22.08.2014 - Interview

Im Interview mit der „Sächsischen Zeitung“ spricht Außenminister Steinmeier über Grundsätze deutscher Außenpolitik sowie die Lage in Irak, Syrien und der Ukraine. Erschienen am 23.08.2014.

Im Interview mit der „Sächsischen Zeitung“ sprach Außenminister Steinmeier über Grundsätze deutscher Außenpolitik sowie die Lage in Irak, Syrien und der Ukraine. Erschienen am 23.08.2014.

Herr Minister, die Bundesregierung will die Kurden im Nord-Irak im Kampf gegen den „Islamischen Staat“ mit deutschen Waffen versorgen. Wie können wir uns den Moment vorstellen, in dem Sie sagen: Wir kommen hier mit dem normalen Programm nicht mehr weiter. Mit Hilfslieferungen und Diplomatie ist es nicht getan?

Solche Entscheidungen trifft man nicht über Nacht und nicht aus Befindlichkeiten heraus, sondern auf der Basis eines Lagebildes aus dem Nordirak, das sich in den letzten Wochen dramatisch verschärft hat. Es wurde klar, dass niemand, auch nicht die für ihren Mut und ihre Kampfkraft bekannten kurdischen Streitkräfte, die terroristischen Horden des IS aufhalten konnten. Das liegt auch an der reichen Beute an schwerem militärischem Gerät, die IS in der letzten Zeit in Syrien und im Irak gemacht hatte und bei seinem Vormarsch zum Einsatz bringt. Es bestand und es besteht die Gefahr, dass IS das irakische Staatswesen hinwegfegt und im Mittleren Osten regelrecht einen Flächenbrand auslöst. Mehr noch: Mir haben die Flüchtlinge, die ich vor einer Woche in Erbil getroffen habe, von der jedes Maß überschreitenden Brutalität des Vorgehens berichtet – Menschen werden regelrecht abgeschlachtet, Frauen und Mädchen auf Sklavenmärkten verkauft.

Deswegen reicht es nicht, Zelte und Decken zu schicken?
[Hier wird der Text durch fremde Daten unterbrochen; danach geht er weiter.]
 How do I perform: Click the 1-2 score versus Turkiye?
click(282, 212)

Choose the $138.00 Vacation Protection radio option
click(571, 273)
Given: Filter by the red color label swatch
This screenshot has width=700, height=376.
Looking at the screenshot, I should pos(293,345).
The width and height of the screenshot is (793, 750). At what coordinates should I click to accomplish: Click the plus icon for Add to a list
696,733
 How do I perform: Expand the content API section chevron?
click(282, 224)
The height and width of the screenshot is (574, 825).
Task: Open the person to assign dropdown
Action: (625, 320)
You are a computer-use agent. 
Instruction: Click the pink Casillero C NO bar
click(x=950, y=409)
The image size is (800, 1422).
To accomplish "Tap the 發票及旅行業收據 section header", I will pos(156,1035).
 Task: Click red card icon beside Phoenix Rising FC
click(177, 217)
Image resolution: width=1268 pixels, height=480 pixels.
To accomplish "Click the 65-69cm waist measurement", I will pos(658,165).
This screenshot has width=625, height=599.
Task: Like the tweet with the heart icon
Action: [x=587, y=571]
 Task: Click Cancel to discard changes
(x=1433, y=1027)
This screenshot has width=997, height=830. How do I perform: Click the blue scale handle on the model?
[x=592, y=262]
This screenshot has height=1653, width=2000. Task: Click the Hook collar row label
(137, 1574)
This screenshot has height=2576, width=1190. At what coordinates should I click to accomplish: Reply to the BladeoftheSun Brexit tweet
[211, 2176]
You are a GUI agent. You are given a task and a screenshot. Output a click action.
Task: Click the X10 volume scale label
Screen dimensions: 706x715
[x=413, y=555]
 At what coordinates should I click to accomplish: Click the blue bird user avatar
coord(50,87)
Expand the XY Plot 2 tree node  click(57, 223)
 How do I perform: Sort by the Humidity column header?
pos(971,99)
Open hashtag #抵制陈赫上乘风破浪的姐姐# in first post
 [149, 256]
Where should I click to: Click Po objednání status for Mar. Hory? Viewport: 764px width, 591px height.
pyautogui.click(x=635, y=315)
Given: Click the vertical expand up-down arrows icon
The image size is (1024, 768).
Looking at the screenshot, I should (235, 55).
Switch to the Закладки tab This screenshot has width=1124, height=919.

Auf dieser Grundlage haben wir entschieden, mehr tun zu müssen als humanitäre Hilfe zu leisten. Hilfe für die Flüchtlinge ist wichtig – und wir werden sie fortsetzen –, aber sie ist nicht genug. Wir müssen den Vormarsch von IS stoppen und verhindern, dass diese Horden allergrößtes Unheil in der ganzen Region anrichten, notfalls auch mit Waffen.

In Syrien war die Lage ja vergleichbar - Zehntausende Tote, schreckliche Grausamkeiten, unendliches Leid der Zivilbevölkerung. Und trotzdem haben sich Deutschland und die internationalen Partner nicht zu einem Engagement wie jetzt im Irak entschließen können. Wird die aktuelle Entscheidung, den Kurden auch militärisch zu helfen, auch von dem schlechten Gewissen beeinflusst, in Syrien versagt zu haben?

Nein. Jeder Konflikt ist ein Fall für sich. Man muss genau hinschauen: Der Bürgerkrieg in Syrien hat sich gänzlich anders entwickelt – zunächst war es ein Konflikt zwischen dem Assad-Regime und einer demokratischen Opposition. Schnell radikalisierten sich Teile der Opposition, die daraus folgenden Zersplitterungsprozesse schritten so weit fort, dass sich schließlich eine Vielzahl von Oppositionsgruppen gegenseitig bekämpft hat –- politisch und militärisch. Insofern bestand gar nicht die Möglichkeit, ähnliche Entscheidungen zu fällen wie jetzt im Irak.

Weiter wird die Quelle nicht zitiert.